数据转换 data transfer,是将数据从一种表示形式变为另一种表现形式的过程。我们喂给程序的数据在任何一个阶段都要符合这个程序的数据要求,可视化也好,聚类也好,每一种函数,每一个公式都有其特定的输入。所以在我们进行数据分析时,很大一部分工作是数据形式的不断转化。有时候数据的存储会以一种比较特殊的形式,比如需要节约空间等原因,在数据分析的第一步就要进行数据格式的转化,不转化无法读入。
在R语言中是为了获得数据摘要而进行的转化,一般包括长宽转化、取特定子集、缺失值处理、不同数据框的整合。
> library(nycflights13)
Warning message:
程辑包‘nycflights13’是用R版本3.5.3 来建造的
> library(tidyverse)
-- Attaching packages --------------------------------------- tidyverse 1.2.1 --
√ ggplot2 3.1.1 √ purrr 0.3.2
√ tibble 2.1.1 √ dplyr 0.8.0.1
√ tidyr 0.8.3 √ stringr 1.4.0
√ readr 1.3.1 √ forcats 0.4.0
-- Conflicts ------------------------------------------ tidyverse_conflicts() --
x dplyr::collapse() masks IRanges::collapse()
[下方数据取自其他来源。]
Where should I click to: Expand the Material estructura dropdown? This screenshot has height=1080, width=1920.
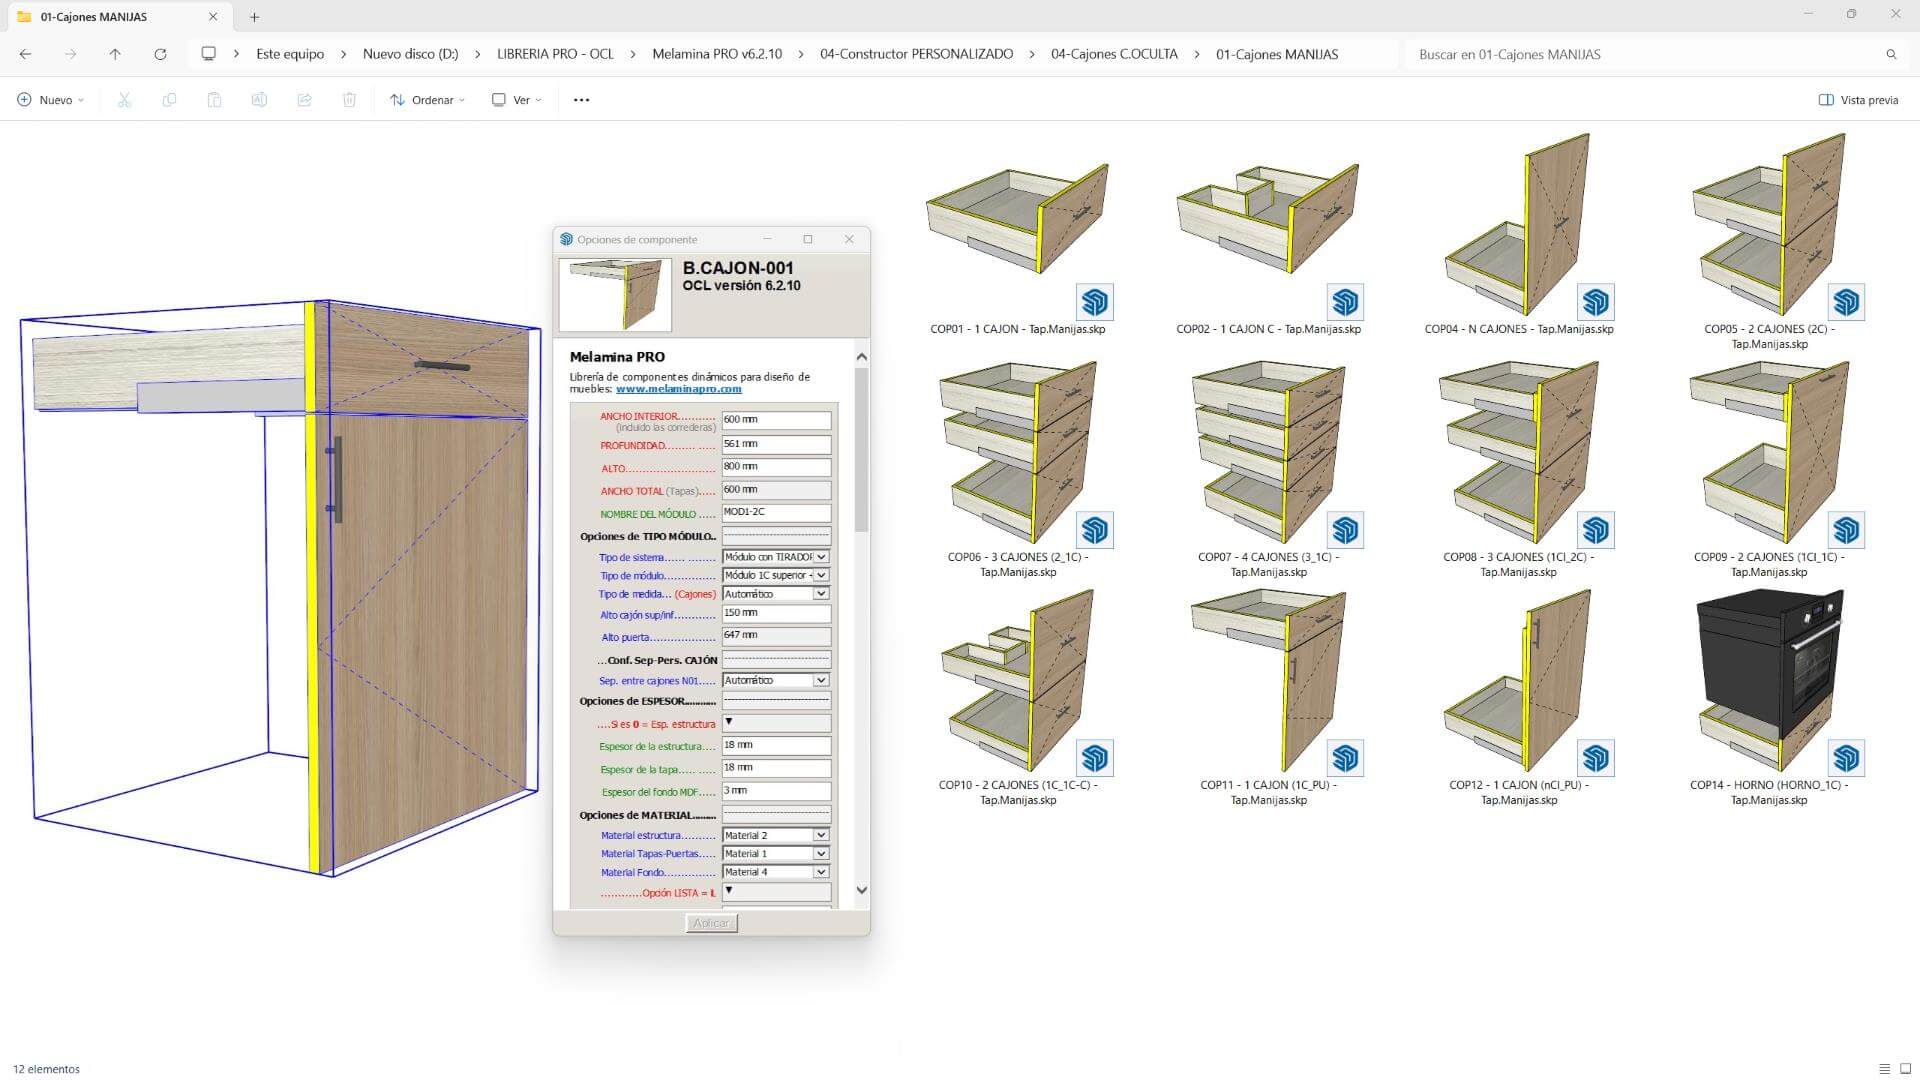pos(776,835)
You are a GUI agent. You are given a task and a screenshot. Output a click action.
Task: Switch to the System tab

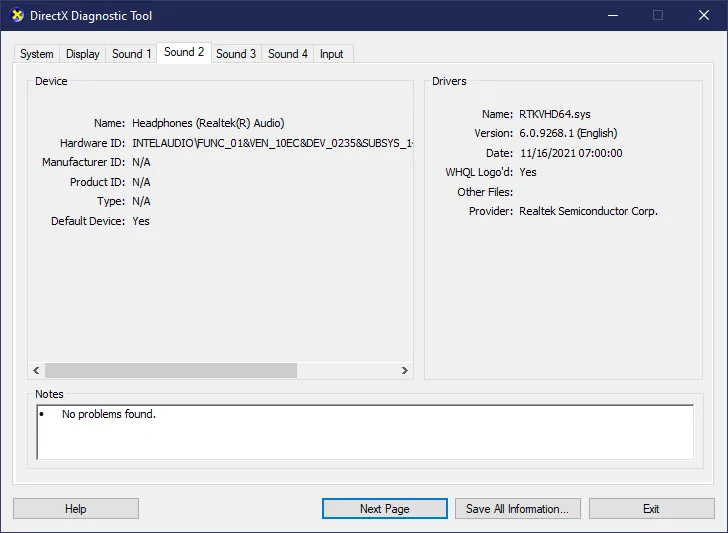coord(37,54)
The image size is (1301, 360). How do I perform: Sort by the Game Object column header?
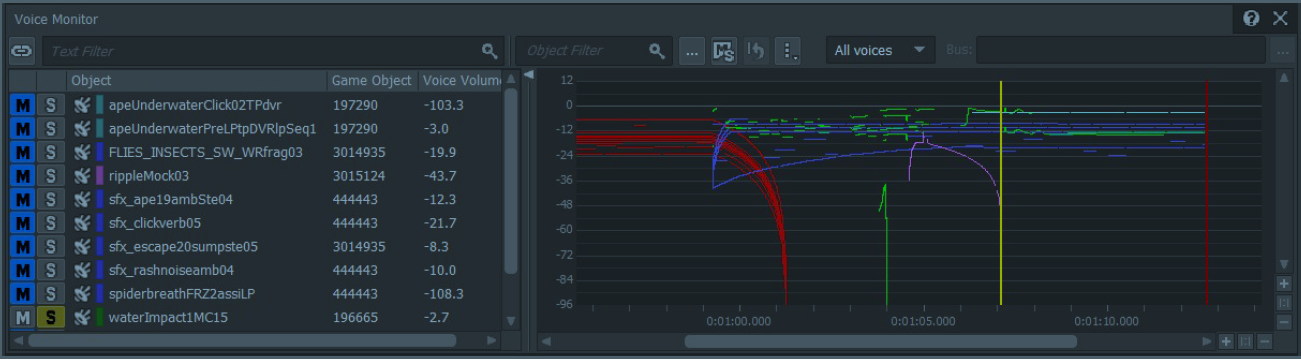tap(372, 80)
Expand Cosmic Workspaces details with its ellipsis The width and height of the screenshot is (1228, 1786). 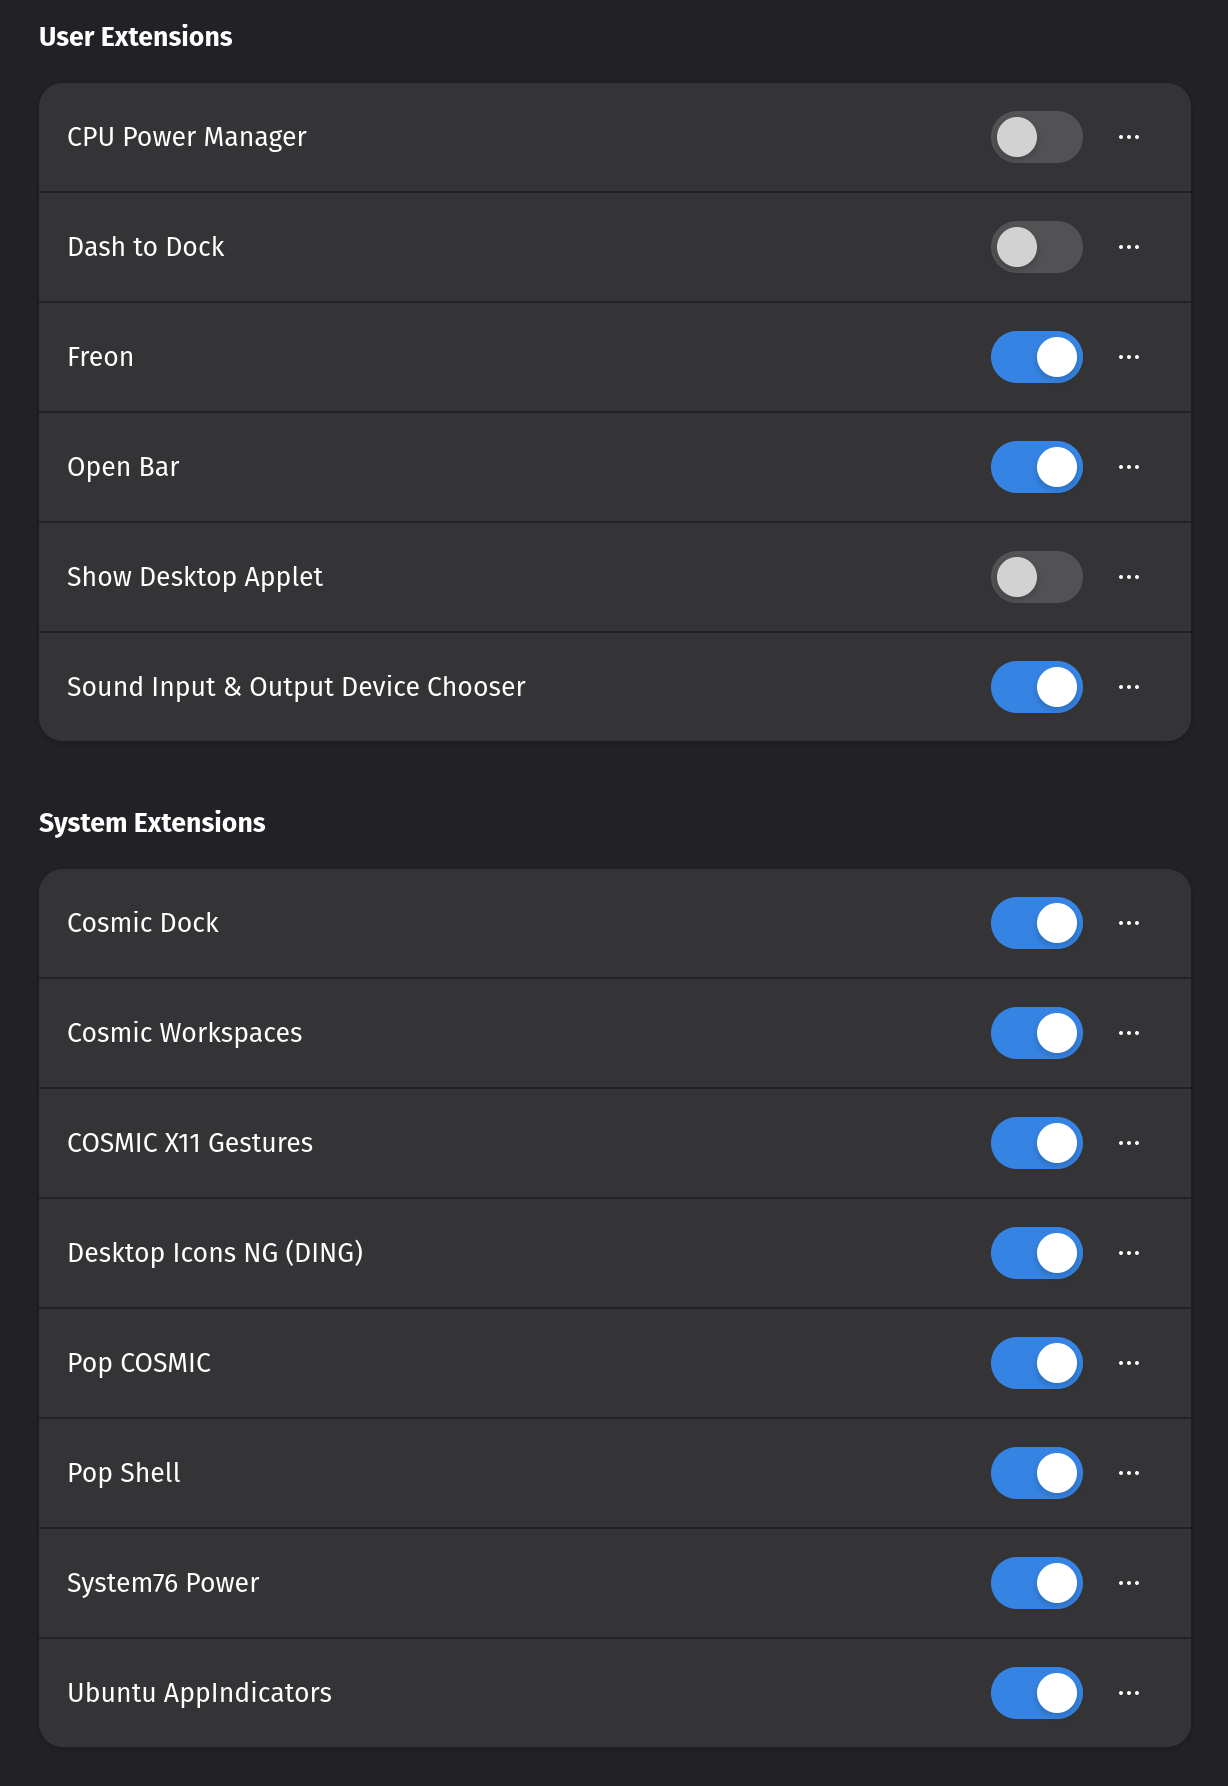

x dplyr::combine() masks Biobase::combine(), BiocGenerics::combine()
x dplyr::count() masks matrixStats::count()
x dplyr::desc() masks IRanges::desc()
x tidyr::expand() masks S4Vectors::expand()
x dplyr::filter() masks stats::filter()
x dplyr::first() masks S4Vectors::first()
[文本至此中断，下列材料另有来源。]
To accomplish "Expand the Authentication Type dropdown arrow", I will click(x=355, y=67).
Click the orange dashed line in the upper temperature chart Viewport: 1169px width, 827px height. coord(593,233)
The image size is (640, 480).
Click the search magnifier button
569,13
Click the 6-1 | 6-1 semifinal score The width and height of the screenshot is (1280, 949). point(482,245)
x dplyr::lag() masks stats::lag()
x ggplot2::Position() masks BiocGenerics::Position(), base::Position()
x purrr::reduce() masks GenomicRanges::reduce(), IRanges::reduce()
x dplyr::rename() masks S4Vectors::rename()
x purrr::simplify() masks DelayedArray::simplify()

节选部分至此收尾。